European leaders and the heads of Greece’ creditors met together in Berlin late on Monday night to iron out the details and work out the terms of a final debt bailout proposal for Athens which owes € 1.6 billion to the IMF in June and €300 million due by Friday June 5th.
Attending the late night meeting in Berlin was German Chancellor Angela Merkel, French President Francois Hollande, IMF Acting Director Christine Lagarde, ECB Mario Draghi, and European Commission President Jean-Claude Junker.
Government leaders in Athens are scrambling to find a viable solution that meets the demands of their creditors to unlock €7.2 billion in the final part of its current bailout package while also fulfilling the demands of the Greece majority party Syriza to oppose labor and pension reforms that remain unpopular in Greece.
Athens is on borrowed time as its temporary bailout extension runs out at the end of June.
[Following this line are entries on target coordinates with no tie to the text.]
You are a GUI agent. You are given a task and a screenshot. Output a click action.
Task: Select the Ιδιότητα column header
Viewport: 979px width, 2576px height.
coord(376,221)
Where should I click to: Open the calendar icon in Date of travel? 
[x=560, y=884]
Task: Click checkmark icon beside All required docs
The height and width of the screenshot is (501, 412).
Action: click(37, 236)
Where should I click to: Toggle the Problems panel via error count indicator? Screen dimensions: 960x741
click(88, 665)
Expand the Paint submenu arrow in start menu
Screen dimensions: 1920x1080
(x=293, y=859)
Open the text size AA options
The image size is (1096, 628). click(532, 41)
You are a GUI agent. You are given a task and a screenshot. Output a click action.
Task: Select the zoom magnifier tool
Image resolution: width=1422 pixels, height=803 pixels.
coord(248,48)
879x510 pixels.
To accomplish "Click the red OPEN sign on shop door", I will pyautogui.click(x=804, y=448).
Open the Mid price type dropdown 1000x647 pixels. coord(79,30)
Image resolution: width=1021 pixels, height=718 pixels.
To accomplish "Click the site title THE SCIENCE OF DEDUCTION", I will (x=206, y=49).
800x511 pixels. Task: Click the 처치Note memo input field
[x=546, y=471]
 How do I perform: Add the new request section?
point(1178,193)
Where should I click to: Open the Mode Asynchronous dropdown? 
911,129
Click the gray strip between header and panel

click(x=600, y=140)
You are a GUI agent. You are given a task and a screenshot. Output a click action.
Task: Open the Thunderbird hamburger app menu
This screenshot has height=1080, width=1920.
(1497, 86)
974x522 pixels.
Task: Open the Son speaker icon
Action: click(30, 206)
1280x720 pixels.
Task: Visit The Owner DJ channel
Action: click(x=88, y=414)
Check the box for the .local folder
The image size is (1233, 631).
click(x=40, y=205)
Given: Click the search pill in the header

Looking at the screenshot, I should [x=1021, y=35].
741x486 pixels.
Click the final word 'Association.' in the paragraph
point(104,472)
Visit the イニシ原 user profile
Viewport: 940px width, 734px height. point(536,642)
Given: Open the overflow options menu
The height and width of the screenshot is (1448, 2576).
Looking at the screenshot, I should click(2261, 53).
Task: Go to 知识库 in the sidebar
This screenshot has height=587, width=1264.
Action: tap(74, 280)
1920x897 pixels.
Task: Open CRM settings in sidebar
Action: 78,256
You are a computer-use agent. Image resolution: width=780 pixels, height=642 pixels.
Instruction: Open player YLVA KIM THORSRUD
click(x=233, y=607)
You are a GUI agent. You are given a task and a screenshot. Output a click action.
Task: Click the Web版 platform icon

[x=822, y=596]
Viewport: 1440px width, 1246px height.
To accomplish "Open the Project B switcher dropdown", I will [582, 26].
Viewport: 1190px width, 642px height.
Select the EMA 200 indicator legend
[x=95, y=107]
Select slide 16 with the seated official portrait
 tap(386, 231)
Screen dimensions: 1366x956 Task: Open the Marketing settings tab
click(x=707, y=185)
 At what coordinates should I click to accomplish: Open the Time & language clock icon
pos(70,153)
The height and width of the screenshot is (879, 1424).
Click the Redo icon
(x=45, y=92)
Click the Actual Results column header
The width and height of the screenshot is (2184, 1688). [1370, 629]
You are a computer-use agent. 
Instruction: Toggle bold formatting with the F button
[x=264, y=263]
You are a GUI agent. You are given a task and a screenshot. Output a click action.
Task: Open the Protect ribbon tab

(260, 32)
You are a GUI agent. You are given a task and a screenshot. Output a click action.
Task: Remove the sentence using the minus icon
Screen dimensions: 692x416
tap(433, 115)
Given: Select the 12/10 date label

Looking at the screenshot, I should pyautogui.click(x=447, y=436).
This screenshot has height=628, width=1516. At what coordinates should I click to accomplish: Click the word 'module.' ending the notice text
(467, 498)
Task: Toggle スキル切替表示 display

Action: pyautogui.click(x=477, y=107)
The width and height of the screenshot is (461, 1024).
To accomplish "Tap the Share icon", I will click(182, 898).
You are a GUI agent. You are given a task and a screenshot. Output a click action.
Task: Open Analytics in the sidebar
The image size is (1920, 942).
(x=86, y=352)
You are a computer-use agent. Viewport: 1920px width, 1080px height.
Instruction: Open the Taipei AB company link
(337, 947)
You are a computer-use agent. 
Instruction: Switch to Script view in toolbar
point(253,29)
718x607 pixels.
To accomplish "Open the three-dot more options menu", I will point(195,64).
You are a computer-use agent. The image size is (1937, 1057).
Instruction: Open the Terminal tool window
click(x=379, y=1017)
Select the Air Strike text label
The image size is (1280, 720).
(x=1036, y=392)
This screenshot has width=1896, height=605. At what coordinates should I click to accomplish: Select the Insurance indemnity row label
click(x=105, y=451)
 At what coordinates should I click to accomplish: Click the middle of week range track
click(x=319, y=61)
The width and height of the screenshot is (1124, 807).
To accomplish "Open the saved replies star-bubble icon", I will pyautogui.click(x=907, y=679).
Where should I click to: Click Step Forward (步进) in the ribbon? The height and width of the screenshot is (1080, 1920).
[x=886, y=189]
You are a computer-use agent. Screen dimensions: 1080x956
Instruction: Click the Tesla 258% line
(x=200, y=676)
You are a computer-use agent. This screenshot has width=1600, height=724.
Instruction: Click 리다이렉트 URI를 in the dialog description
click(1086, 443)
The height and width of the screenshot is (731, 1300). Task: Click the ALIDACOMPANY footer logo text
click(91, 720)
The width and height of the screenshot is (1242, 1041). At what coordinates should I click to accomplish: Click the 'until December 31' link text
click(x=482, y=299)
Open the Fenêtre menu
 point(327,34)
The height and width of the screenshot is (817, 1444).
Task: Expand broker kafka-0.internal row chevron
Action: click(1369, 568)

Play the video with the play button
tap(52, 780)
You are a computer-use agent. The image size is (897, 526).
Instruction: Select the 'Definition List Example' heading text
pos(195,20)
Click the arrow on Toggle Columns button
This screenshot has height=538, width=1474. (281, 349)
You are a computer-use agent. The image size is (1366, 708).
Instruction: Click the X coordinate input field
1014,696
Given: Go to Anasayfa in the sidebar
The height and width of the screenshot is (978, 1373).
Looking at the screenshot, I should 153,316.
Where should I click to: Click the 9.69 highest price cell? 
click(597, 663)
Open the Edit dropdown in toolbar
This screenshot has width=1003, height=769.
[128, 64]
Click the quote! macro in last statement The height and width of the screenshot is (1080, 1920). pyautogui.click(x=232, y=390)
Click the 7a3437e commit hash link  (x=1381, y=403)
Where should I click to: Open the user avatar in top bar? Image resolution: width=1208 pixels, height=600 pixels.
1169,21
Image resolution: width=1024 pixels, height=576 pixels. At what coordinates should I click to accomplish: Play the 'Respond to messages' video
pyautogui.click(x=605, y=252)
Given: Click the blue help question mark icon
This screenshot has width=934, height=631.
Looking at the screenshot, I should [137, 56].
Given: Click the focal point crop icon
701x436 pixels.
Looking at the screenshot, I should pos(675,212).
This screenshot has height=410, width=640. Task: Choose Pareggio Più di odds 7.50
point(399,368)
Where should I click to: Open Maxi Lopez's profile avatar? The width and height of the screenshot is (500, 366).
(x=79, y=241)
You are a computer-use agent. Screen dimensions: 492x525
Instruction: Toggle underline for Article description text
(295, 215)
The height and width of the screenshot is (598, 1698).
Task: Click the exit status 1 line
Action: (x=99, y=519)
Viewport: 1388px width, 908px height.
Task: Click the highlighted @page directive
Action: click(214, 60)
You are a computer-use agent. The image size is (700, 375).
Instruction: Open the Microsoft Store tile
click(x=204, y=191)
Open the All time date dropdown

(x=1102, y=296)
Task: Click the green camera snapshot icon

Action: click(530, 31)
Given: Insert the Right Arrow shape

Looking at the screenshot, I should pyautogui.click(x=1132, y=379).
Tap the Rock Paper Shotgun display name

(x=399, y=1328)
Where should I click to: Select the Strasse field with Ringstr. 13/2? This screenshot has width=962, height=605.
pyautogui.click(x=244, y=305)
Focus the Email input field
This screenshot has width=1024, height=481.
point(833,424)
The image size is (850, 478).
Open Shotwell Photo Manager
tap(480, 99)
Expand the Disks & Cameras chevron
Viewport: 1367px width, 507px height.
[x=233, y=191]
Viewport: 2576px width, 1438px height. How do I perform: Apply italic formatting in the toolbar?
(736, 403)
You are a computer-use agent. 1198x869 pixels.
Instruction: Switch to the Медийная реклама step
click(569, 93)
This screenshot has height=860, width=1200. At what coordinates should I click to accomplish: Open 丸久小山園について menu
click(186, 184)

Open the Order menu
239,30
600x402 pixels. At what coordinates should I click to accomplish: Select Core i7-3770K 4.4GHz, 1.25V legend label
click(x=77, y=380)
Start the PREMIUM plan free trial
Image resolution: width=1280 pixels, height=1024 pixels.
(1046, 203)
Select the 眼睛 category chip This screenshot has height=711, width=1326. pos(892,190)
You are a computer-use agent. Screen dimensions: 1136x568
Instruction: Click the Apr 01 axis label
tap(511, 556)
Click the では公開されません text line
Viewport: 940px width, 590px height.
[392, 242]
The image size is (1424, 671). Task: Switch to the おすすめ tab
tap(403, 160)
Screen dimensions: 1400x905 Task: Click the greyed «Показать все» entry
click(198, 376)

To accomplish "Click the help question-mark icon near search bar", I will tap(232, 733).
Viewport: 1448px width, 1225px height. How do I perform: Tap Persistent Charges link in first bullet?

During the past 2 weeks, some cracks have appeared on the surface of Syriza Party which has been under pressure from leftists in the party to resist the demands of their creditors and force their creditors to offer concessions to the cash strapped country, although the majority of Greeks want to avoid a sovereign default and remain in the euro area.
Only eight days ago, Greek Interior Minister Nikos Voutsis said on TV program Mega Week-end that the installment to the IMF will not be paid.
“This money will not be given and does not exist to be given” Voutsis said.
Athens owes €5.2 billion in maturing short-term Treasury bills due in June (€3.6 billion on June 12th and €1.6 billion on June 19th) and another €2 billion due on July 10th.